TASK DETAILS: I'd like the listing below copied exactly, with the images left out.

DATA EXCERPTS:

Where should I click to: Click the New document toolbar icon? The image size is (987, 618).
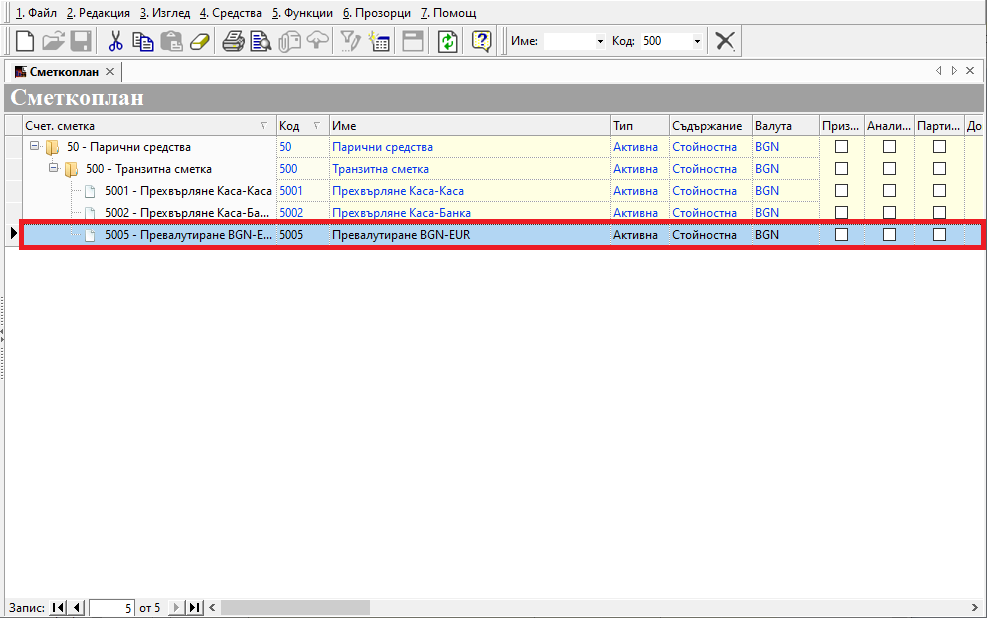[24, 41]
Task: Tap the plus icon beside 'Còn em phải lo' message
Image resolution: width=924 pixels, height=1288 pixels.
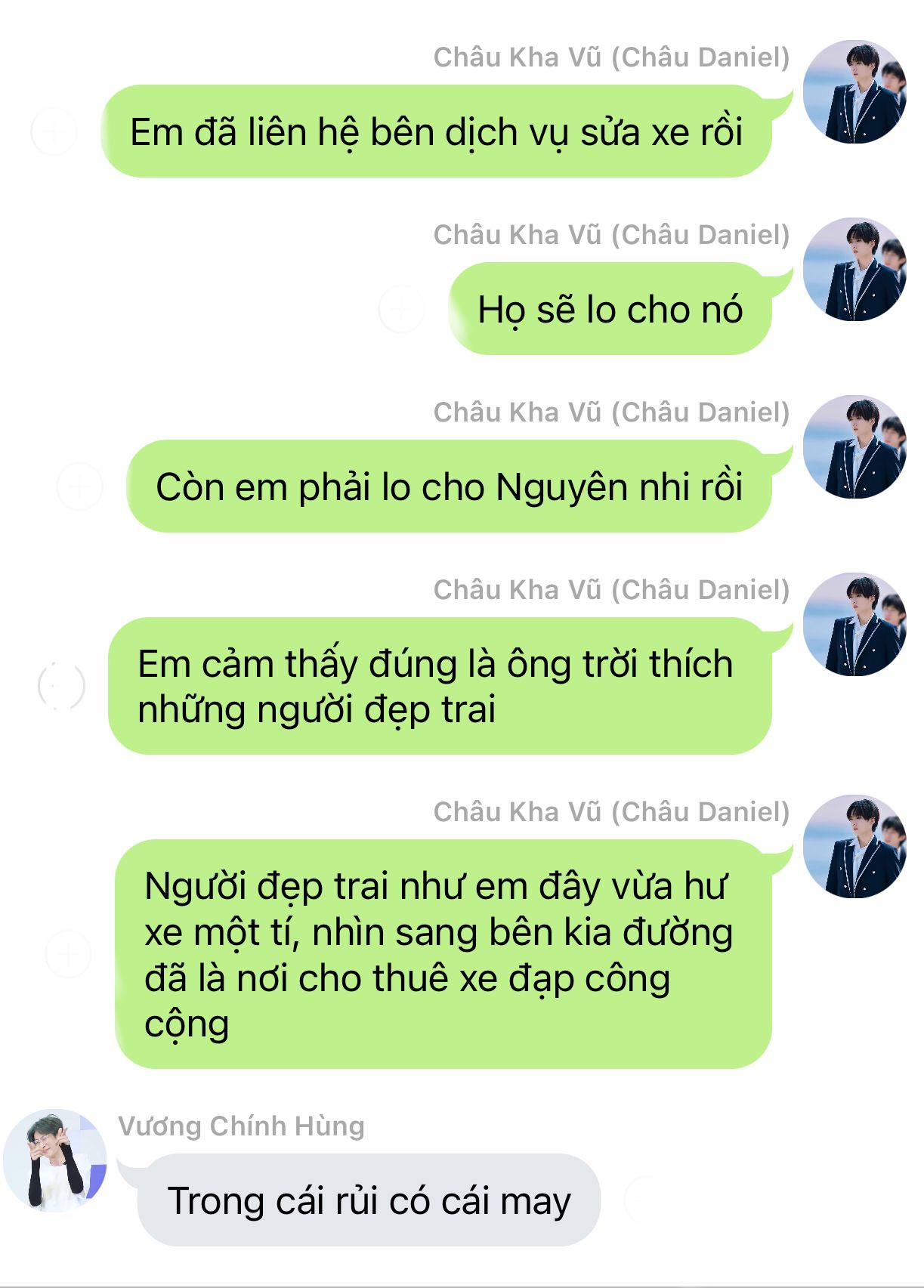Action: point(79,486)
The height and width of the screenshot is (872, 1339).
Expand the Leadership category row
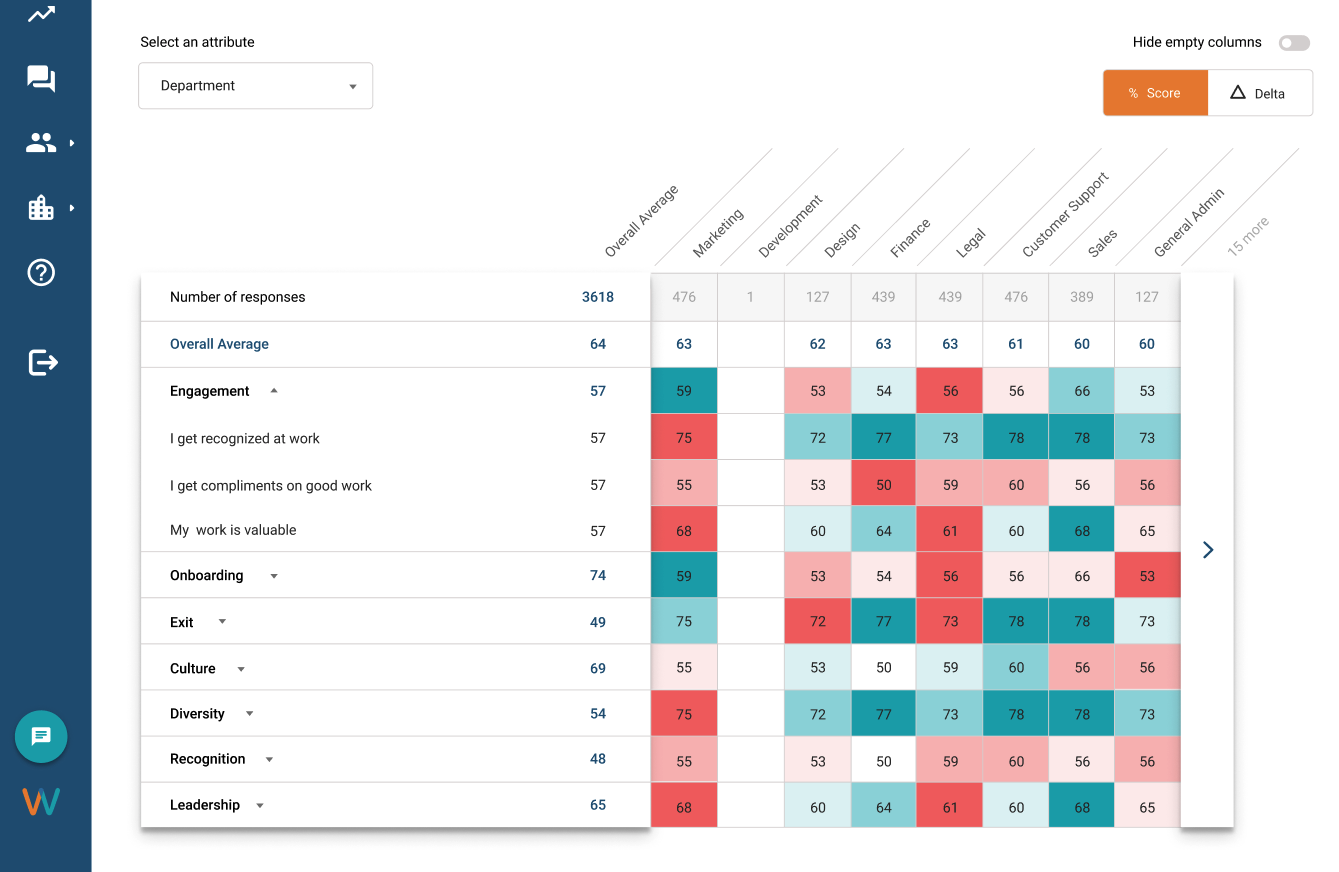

RESULT OF THIS EXERCISE:
Where should I click to: Click the New document toolbar icon? The image size is (987, 618).
[24, 41]
Task: Tap the plus icon beside 'Còn em phải lo' message
Image resolution: width=924 pixels, height=1288 pixels.
Action: point(79,486)
The height and width of the screenshot is (872, 1339).
Expand the Leadership category row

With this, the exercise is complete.